## Begin DATA SUPPLIED
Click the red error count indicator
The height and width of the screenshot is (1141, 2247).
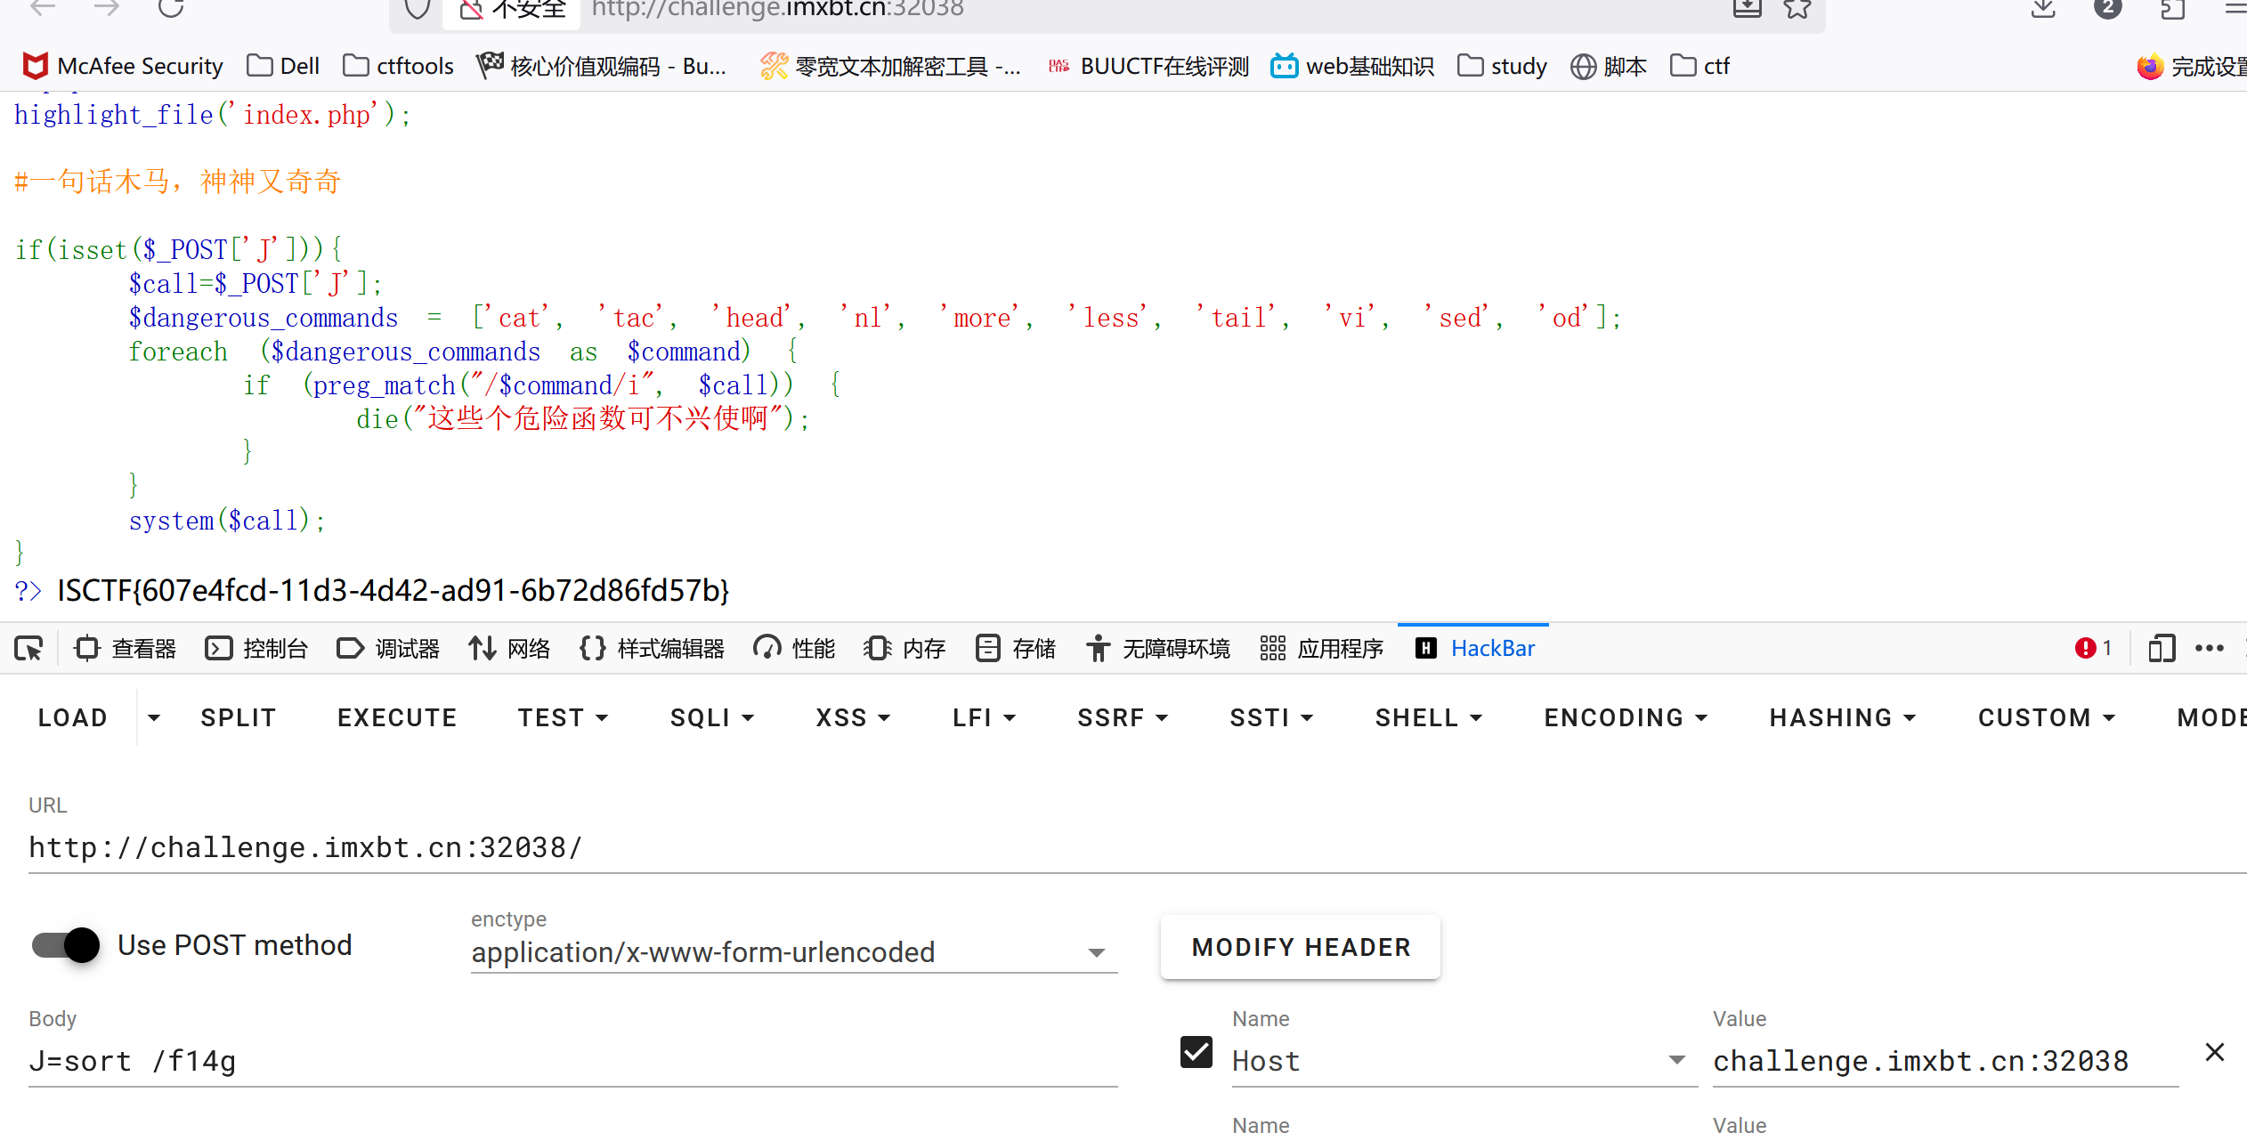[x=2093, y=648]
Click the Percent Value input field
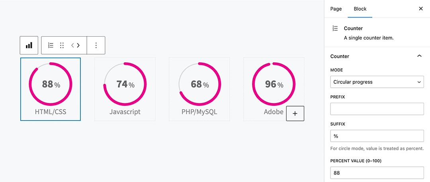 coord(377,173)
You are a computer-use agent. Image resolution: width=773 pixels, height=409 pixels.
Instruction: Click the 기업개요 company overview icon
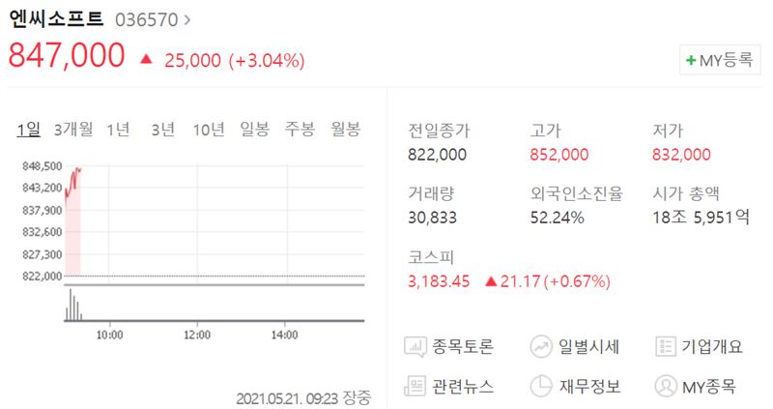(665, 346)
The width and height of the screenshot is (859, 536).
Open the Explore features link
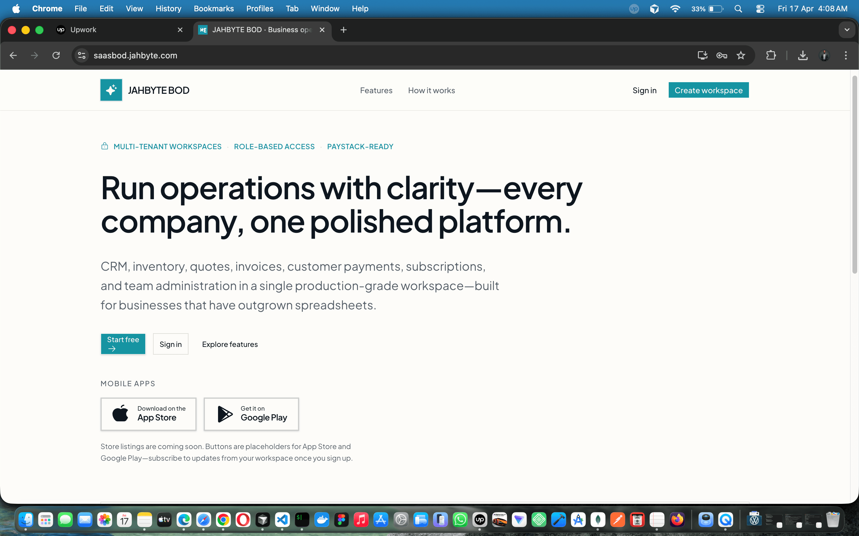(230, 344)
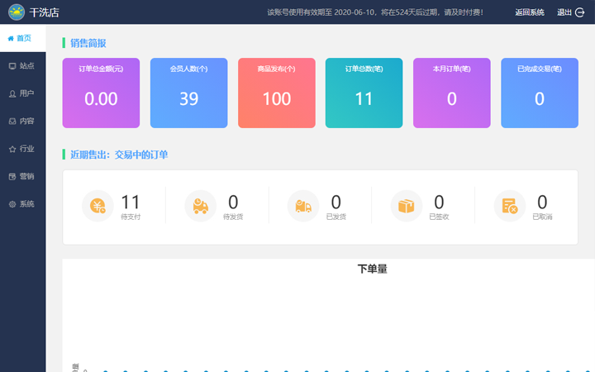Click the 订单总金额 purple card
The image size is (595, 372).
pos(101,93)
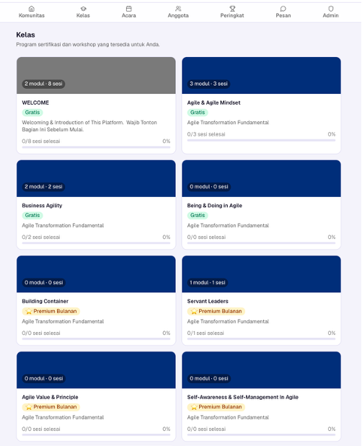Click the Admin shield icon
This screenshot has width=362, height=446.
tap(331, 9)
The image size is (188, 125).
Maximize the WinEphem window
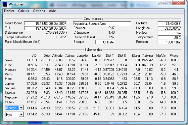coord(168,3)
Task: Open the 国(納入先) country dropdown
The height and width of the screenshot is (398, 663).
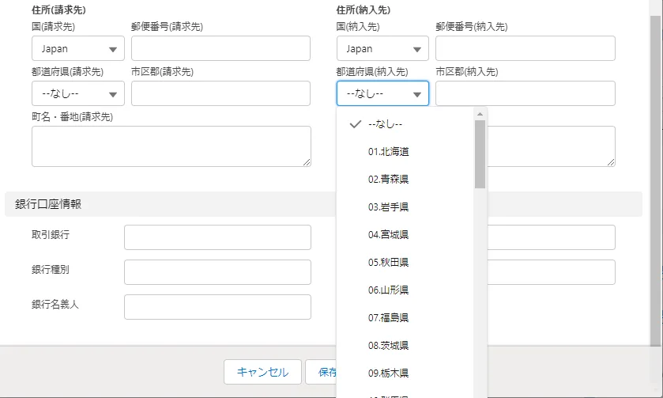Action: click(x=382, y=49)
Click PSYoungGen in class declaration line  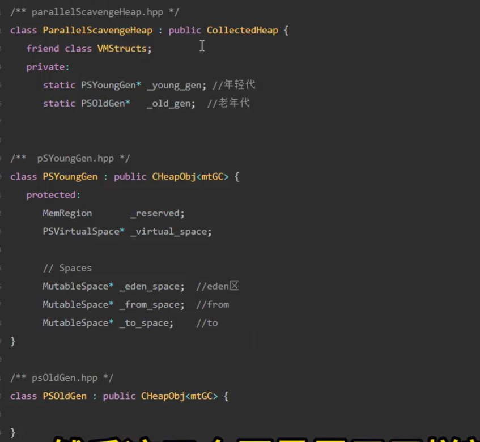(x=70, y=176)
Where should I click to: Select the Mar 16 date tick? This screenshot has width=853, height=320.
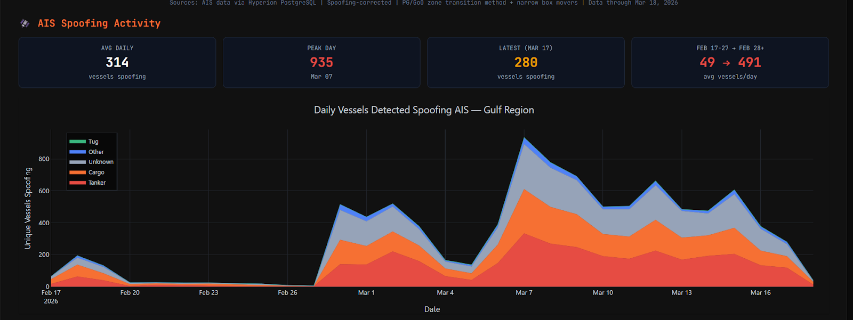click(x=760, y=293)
## End DATA SUPPLIED
--- WORK REQUIRED ---
Reproduce the stretch of the data from the line containing "Where should I" through the end of the data, leaving out the pictures.

--- OUTPUT FOR THIS EXERCISE ---
Where should I click to: Select the Mar 16 date tick? This screenshot has width=853, height=320.
click(x=760, y=293)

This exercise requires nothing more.